The imminent double whammy this year comes in the form of time-of-use
pricing and the new Harmonized Sales Tax. Put together, these two
McGuinty government policies are just the beginning of a fiscal
avalanche that will see us all paying more to get less from government
in 2010 and beyond.
Time-of-use pricing is just as it sounds. It allows hydro companies to
charge you based on the time of day you use electricity, which is
calculated using those new Smart Meters that have probably already been
installed at your home. Many communities already have this system in
place.
To get a better picture of how this will affect us all we need to do is
take a look at the price schedule. Between November 1st and April 20th
from 9 p.m. to 7 a.m, weekdays and weekends, it cost 4.4 cents per kWh
to use electricity; from 11 a.m. to 5 p.m. on weekdays it cost 8 cents;
and from 7 to 11 a.m. and 5 to 9 p.m. weekdays it was 9.3 cents.

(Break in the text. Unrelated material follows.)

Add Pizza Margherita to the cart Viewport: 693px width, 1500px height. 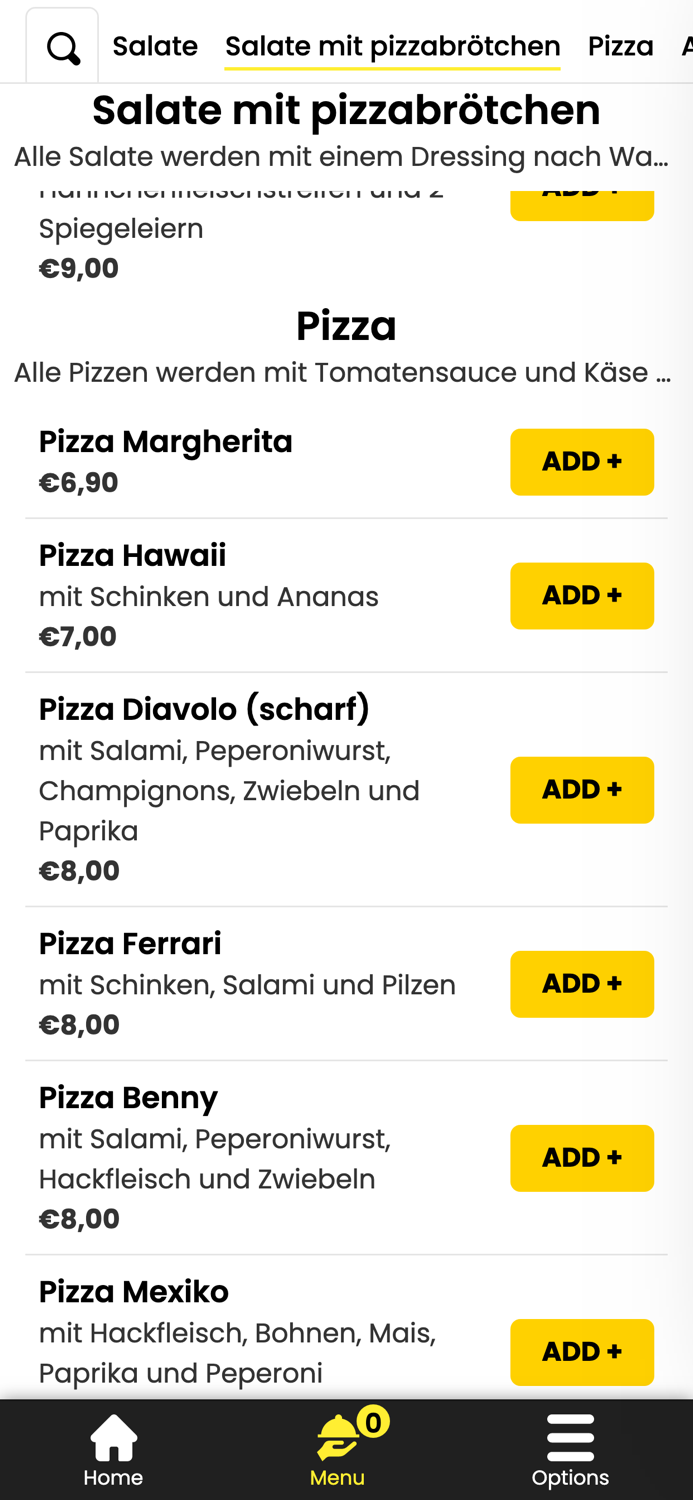[x=582, y=461]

Averaged out over the full 168 hours in a week and you are paying 6.224
cents per kWh – that is a full 7.3 percent above the current rate of
5.8 cents per hour for the first 1,000 kWh used by the average
household.
Time-of-use pricing is hailed in some corners as an energy
efficiency tool, and in some ways that’s true. The problem is, if
you’re like me, I don’t cook my meals, watch the TV, use my computer or
light my house during the middle of the night. Nor do I keep my
refrigerator on purely during the wee hours of the morning. Like my
freezer, it runs all the time. These electronics and appliances are
among those responsible for about 20% of a typical monthly hydro bill.
The way this new pricing system is being implemented is really just a
hydro money grab cloaked in energy efficiency. Most of us may be able
to adjust, but seniors living on fixed incomes who are at home during
the day will get hit the hardest. In fact it was complaints from
local seniors that promoted me to write this column.
Now if a 7.3 percent increase isn’t enough to grit your teeth until the
bill arrives, Mr. McGuinty is also throwing an additional eight percent
at you when the Harmonized Sales Tax comes into effect on July 1st.
This amounts to more than a 15 percent increase in our hydro bills.
Regrettably, there’s more bad news. Mr. McGuinty’s Green Energy Act
allows producers of renewable energy to be paid rates as high as 80
cents per kWh. Compare that to current market prices of 3.3 cents per
kWh, or even the 4.5 cents the government-owned Ontario Power
Generation gets for most if its electricity. Expensive, isn’t it?
Don’t get me wrong, I’m all for renewable energy, but lets face it, its
production should come with some connection to the current economic
situation. Even worse, Mr. McGuinty is binding successive governments
to these rotten polices by guaranteeing these horrible prices with
20-year contracts.
So who gets hurt by these energy policies? Well you and me of course.
And all this from the guy who swore in 2003 he’d freeze electricity
rates.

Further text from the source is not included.